Exercise prompt: Copy out the part of the records that opens with the line containing "At what (x,y)" and closes with the line containing "This screenshot has height=606, width=1115.", both included, exactly as they appear. Leave the pictures out of your answer.
[Provided records Boundary: Start]
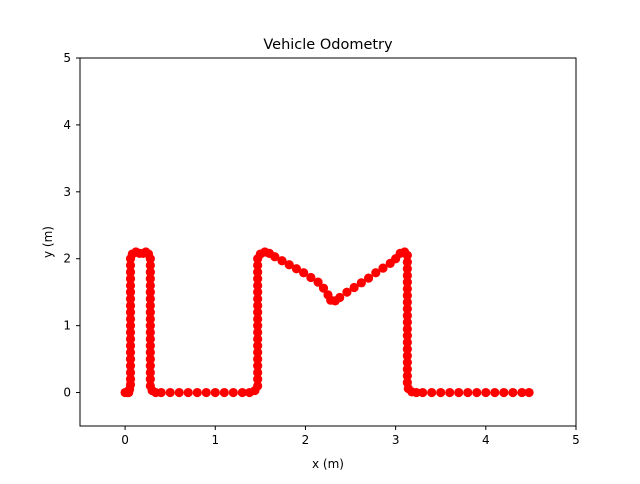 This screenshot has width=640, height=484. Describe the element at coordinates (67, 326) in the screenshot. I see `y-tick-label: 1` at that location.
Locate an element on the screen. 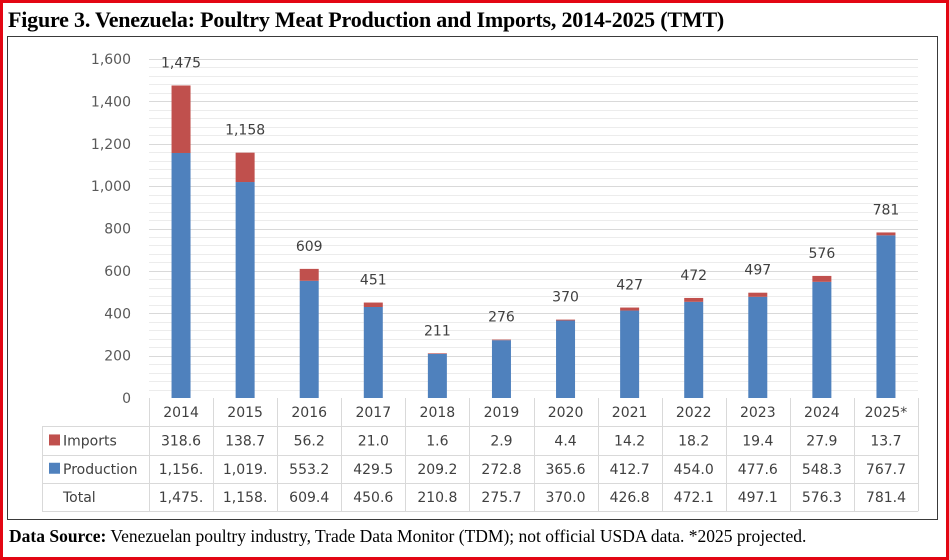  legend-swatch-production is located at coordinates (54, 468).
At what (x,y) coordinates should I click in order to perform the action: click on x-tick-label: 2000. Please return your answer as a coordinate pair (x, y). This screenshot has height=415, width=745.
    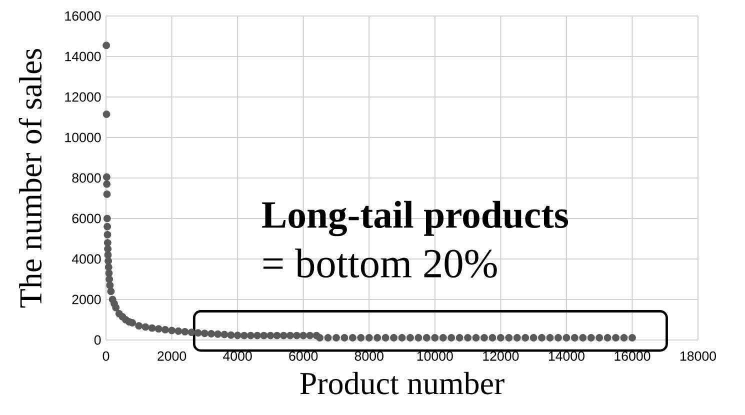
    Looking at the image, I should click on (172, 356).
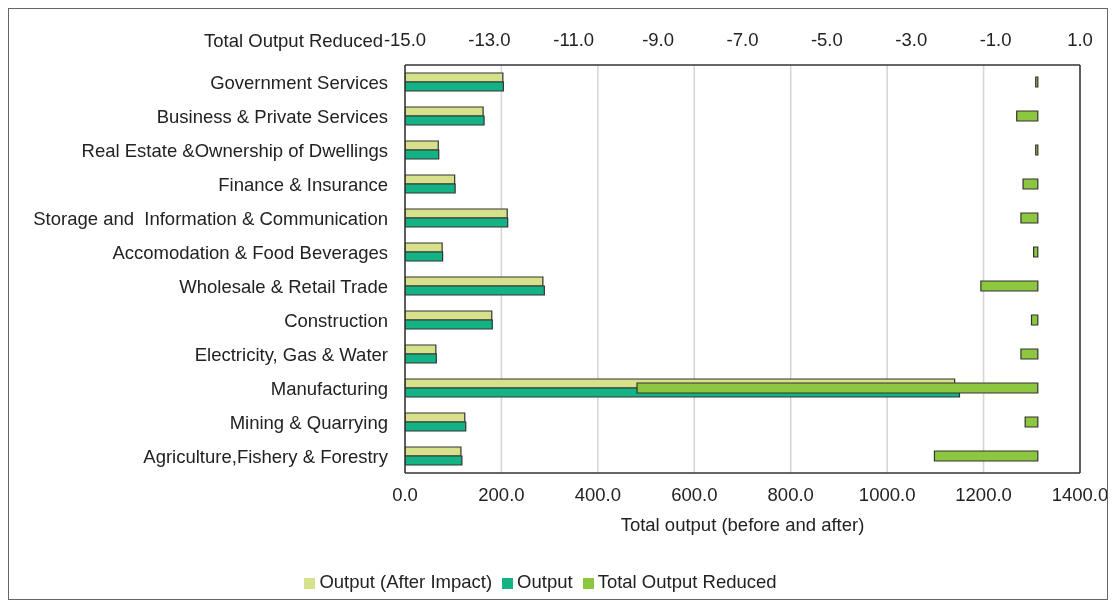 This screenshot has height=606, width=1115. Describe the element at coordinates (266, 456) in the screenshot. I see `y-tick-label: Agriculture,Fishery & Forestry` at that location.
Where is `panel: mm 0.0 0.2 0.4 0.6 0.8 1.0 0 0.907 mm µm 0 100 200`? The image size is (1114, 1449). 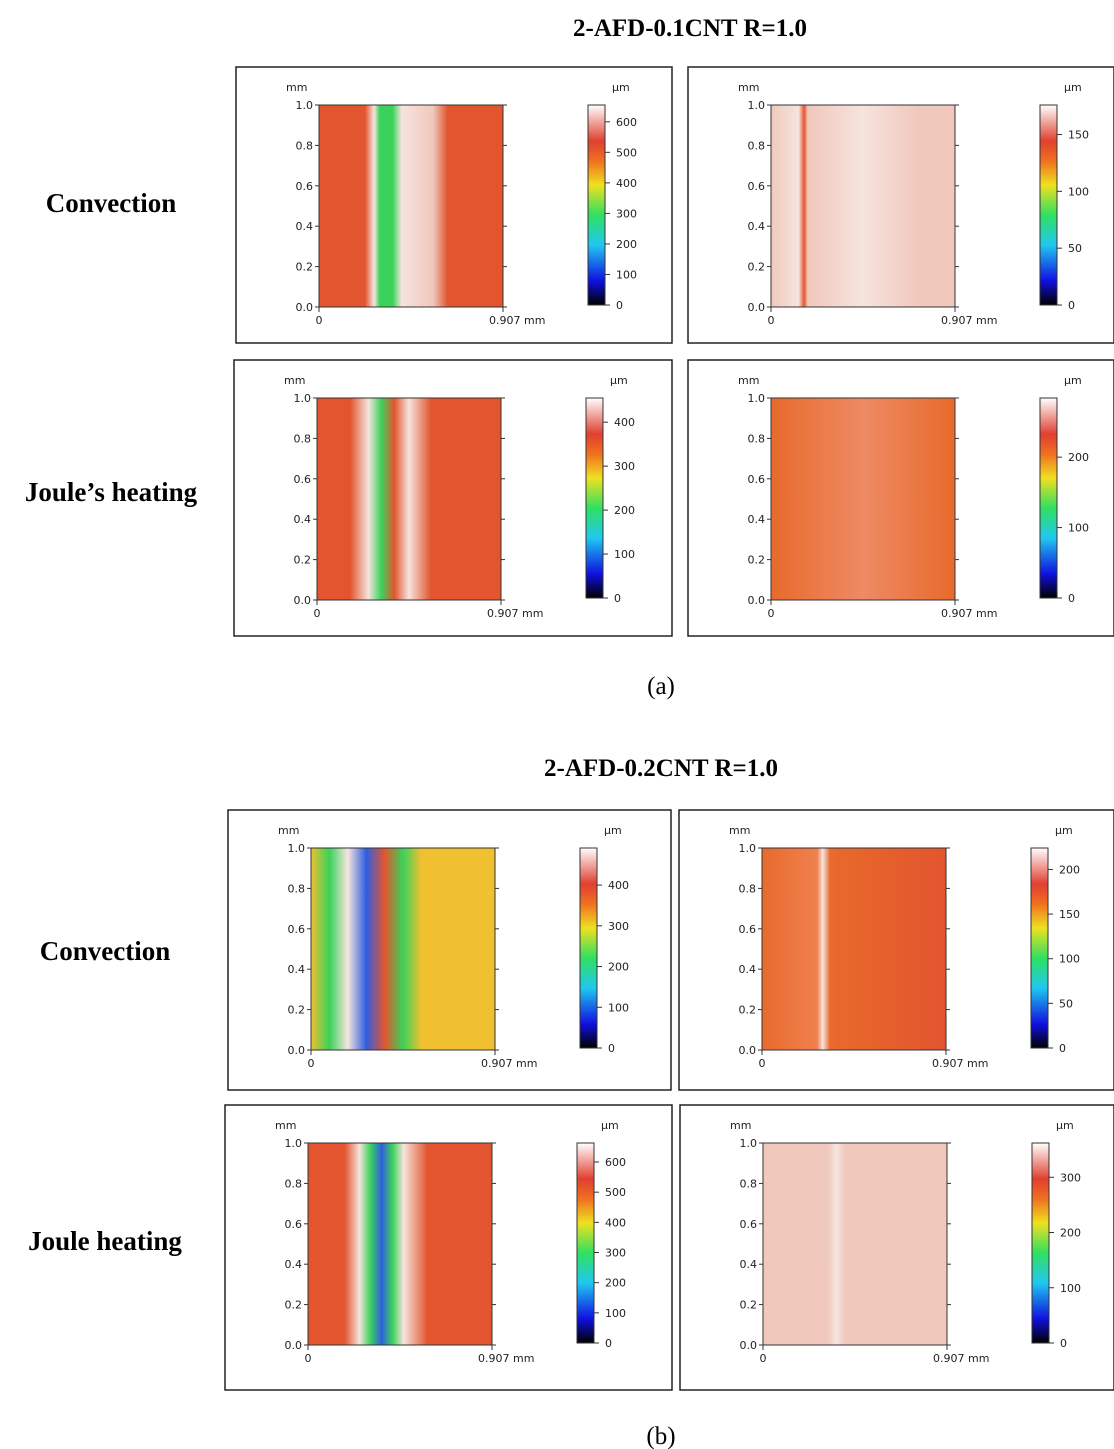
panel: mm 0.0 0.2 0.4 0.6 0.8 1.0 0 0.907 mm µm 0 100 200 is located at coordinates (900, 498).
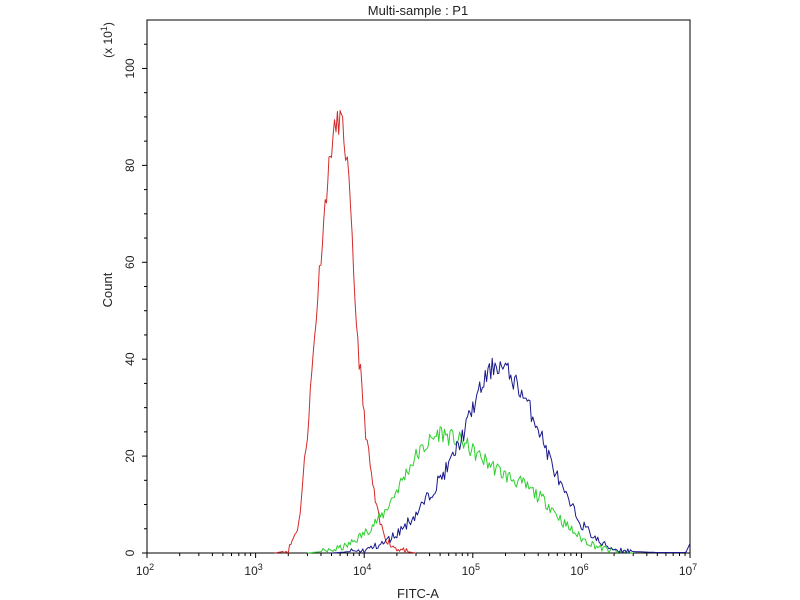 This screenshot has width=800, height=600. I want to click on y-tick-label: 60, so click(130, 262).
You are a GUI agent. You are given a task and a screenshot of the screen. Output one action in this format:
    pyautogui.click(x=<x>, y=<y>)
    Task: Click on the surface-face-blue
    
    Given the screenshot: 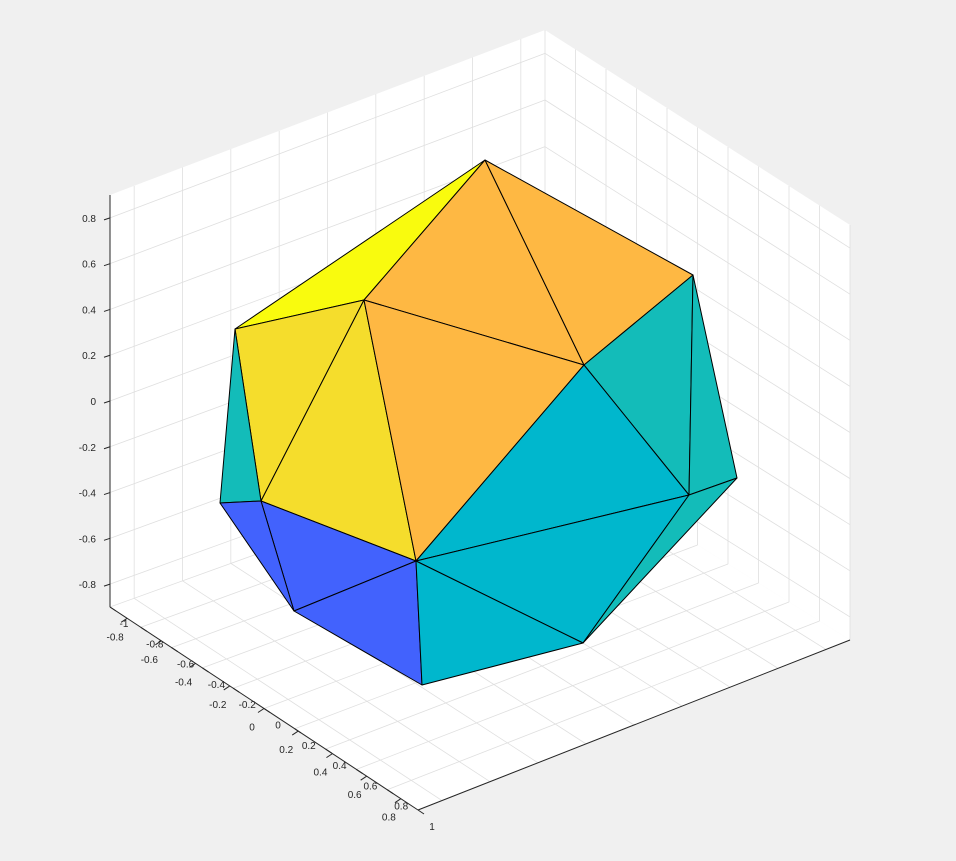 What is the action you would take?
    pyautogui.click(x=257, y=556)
[Provided records Boundary: End]
Completed task:
At what (x,y) coordinates should I click in order to perform the action: click on x-tick-label: 2000. Please return your answer as a coordinate pair (x, y). This screenshot has height=415, width=745.
    Looking at the image, I should click on (172, 356).
 This screenshot has height=606, width=1115. Describe the element at coordinates (266, 456) in the screenshot. I see `y-tick-label: Agriculture,Fishery & Forestry` at that location.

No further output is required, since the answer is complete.